**Text provided:**
Current Status
On May 3, 2024, the Biden EPA finalized the rule, Procedures for Chemical Risk Evaluation Under the Toxics Substances Control Act.
On March 10, 2025, EPA announced it is reconsidering the Biden chemical risk assessment rule. Litigation challenging the rule is currently held in abeyance.
Why it Matters
The Toxics Substances Control Act (TSCA) governs the production, importation, and use of chemicals. It authorizes EPA to regulate potentially dangerous chemicals in commerce to prevent unreasonable risks to human health and the environment. Since TSCA’s enactment in 1977, an ongoing concern for stakeholders has been the tension between EPA’s legal requirement to conduct thorough chemical risk assessments and the business need to avoid assessment backlogs that delay the use of the chemicals.
In 2016, Congress amended TSCA, requiring EPA develop new regulations to identify priority chemicals and conduct timely risk assessments for them while also improving the risk assessment process to ensure the chemicals are safe for their intended purposes.
Timeline
April 30, 2025 The D.C. Circuit agreed to hold the case challenging the Biden rule in abeyance with status reports due every 90 days. United Steel, Paper and Forestry, Rubber, Manufact v. EPA, Docket No. 24-01151 (D.C. Cir. May 21, 2024). The Biden rule remains in effect until EPA finalizes a new rule.
March 18, 2025 The D.C. Circuit court ordered the parties to address EPA’s motions at a hearing on March 21, 2025. NGOs supporting the Biden-era rule and unions in favor of making the Biden rule stricter regarding PPE, both opposed EPA’s motions on the grounds that the underlying issue of what TSCA requires for a chemical risk assessment must be decided by the court under the Supreme Court’s decision in Loper Bright Enterprises v Raimondo which limited the deference courts should give the agency’s in interpreting statutory language.

(Stored data)
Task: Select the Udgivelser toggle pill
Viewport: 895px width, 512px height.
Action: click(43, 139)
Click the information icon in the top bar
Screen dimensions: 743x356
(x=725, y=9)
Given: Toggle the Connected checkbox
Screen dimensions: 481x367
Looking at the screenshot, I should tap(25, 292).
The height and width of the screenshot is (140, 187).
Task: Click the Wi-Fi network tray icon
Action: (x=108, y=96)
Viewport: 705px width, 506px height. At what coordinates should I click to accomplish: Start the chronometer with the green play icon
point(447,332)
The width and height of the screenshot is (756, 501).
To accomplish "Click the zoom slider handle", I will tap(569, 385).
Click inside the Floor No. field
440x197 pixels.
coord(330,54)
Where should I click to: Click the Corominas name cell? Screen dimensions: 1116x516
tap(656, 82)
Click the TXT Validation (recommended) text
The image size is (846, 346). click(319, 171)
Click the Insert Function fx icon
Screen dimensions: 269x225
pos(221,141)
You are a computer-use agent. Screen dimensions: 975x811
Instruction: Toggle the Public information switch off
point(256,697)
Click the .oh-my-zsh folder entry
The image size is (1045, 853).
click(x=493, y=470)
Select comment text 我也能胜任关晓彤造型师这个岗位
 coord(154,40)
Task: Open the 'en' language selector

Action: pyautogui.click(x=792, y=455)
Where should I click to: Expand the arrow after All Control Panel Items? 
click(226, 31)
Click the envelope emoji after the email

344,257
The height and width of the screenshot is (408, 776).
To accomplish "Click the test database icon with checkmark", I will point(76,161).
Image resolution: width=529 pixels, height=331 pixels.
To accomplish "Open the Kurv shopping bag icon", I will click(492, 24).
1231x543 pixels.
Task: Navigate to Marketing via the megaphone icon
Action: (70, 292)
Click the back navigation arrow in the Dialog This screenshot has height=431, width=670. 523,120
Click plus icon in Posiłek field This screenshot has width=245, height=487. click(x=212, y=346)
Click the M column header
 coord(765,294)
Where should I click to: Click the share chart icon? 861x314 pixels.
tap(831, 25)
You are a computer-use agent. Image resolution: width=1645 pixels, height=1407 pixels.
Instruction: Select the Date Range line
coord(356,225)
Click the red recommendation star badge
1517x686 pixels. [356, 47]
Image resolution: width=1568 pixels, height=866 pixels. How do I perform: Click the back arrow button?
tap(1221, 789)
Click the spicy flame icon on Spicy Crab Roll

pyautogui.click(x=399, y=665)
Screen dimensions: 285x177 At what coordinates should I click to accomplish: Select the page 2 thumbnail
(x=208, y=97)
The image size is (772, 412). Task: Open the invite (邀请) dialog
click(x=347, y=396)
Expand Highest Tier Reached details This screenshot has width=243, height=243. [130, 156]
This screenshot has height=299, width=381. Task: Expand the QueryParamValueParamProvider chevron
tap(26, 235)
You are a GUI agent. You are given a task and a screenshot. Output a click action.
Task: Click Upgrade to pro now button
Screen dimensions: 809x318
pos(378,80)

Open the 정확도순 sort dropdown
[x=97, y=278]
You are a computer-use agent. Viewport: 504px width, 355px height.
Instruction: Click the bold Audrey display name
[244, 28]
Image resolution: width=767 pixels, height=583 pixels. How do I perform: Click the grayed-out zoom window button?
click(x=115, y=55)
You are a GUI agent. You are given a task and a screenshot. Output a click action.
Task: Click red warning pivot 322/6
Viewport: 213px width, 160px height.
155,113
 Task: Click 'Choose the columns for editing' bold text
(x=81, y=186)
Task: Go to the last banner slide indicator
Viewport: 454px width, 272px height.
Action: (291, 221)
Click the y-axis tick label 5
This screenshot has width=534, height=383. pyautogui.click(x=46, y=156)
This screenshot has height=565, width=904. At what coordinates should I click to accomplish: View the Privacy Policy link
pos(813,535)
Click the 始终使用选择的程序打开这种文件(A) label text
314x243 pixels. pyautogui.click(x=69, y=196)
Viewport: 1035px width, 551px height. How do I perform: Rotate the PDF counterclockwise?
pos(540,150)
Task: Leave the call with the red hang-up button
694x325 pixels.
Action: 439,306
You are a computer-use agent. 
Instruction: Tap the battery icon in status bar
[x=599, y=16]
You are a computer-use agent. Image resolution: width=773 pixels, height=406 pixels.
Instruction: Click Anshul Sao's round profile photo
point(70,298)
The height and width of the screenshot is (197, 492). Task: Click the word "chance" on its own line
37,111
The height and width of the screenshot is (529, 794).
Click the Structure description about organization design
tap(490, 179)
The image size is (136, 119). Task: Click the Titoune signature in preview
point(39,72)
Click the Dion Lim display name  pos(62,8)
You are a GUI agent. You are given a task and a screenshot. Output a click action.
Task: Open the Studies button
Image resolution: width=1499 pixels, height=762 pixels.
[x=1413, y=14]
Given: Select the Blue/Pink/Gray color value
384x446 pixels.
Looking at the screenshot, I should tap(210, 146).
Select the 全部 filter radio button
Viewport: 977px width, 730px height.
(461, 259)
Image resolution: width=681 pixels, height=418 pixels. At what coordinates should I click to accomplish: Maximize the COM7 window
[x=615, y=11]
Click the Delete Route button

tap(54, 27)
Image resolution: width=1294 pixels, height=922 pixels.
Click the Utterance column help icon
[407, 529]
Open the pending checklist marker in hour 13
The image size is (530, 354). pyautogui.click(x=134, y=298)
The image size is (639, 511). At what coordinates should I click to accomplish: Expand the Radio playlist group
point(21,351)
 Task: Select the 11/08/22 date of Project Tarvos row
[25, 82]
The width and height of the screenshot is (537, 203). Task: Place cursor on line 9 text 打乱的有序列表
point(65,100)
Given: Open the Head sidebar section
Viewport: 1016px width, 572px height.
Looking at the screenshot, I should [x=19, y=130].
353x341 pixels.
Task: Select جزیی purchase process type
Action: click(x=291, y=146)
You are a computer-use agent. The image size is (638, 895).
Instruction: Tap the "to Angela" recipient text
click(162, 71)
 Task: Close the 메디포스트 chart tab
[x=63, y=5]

**Complete the following:**
[1] Translate this sentence from the page on EPA's chemical risk evaluation rule into Spanish: "The Toxics Substances Control Act (TSCA) governs the production, importation, and use of chemicals."
[2] Edit the page on EPA's chemical risk evaluation rule, starting with "Current Status" and going on through "of the chemicals.", and replace "stakeholders" with "industry groups".
[3] Resume the page on EPA's chemical risk evaluation rule from where it stops.
These lines have no part in this work.

**Answers by item number:**
[1] La Ley de Control de Sustancias Tóxicas (TSCA) regula la producción, la importación y el uso de sustancias químicas.

[2]
Current Status
On May 3, 2024, the Biden EPA finalized the rule, Procedures for Chemical Risk Evaluation Under the Toxics Substances Control Act.
On March 10, 2025, EPA announced it is reconsidering the Biden chemical risk assessment rule. Litigation challenging the rule is currently held in abeyance.
Why it Matters
The Toxics Substances Control Act (TSCA) governs the production, importation, and use of chemicals. It authorizes EPA to regulate potentially dangerous chemicals in commerce to prevent unreasonable risks to human health and the environment. Since TSCA’s enactment in 1977, an ongoing concern for industry groups has been the tension between EPA’s legal requirement to conduct thorough chemical risk assessments and the business need to avoid assessment backlogs that delay the use of the chemicals.

[3]
March 10, 2025 EPA announced its intent to undertake a new rulemaking process to reevaluate the 2024 Biden rule, Procedures for Chemical Risk Evaluation. EPA also requested the court remand the rule to EPA without vacatur and hold the litigation in abeyance.
May 21, 2024 Industry groups challenged the chemical risk assessment rule, arguing, for example, that the 2017 Trump rule correctly interpreted TSCA as it focused on uses with the greatest exposure potential rather than every possible use. Unions also challenged the rule, arguing EPA did not have the authority to consider whether worker exposure to chemicals would be limited by the use of PPE, but rather that TSCA prohibits EPA from considering any PPE use. United Steel, Paper and Forestry, Rubber, Manufact v. EPA, Docket No. 24-01151 (D.C. Cir. 2024).
May 3, 2024 EPA finalized the Procedures for Chemical Risk Evaluation Rule, amending the 2017 Trump EPA rule, determining that EPA’s chemical risk assessment process must evaluate a chemical holistically, based on all conditions of its use, and that EPA should not assume worker exposure will be limited by the use of PPE.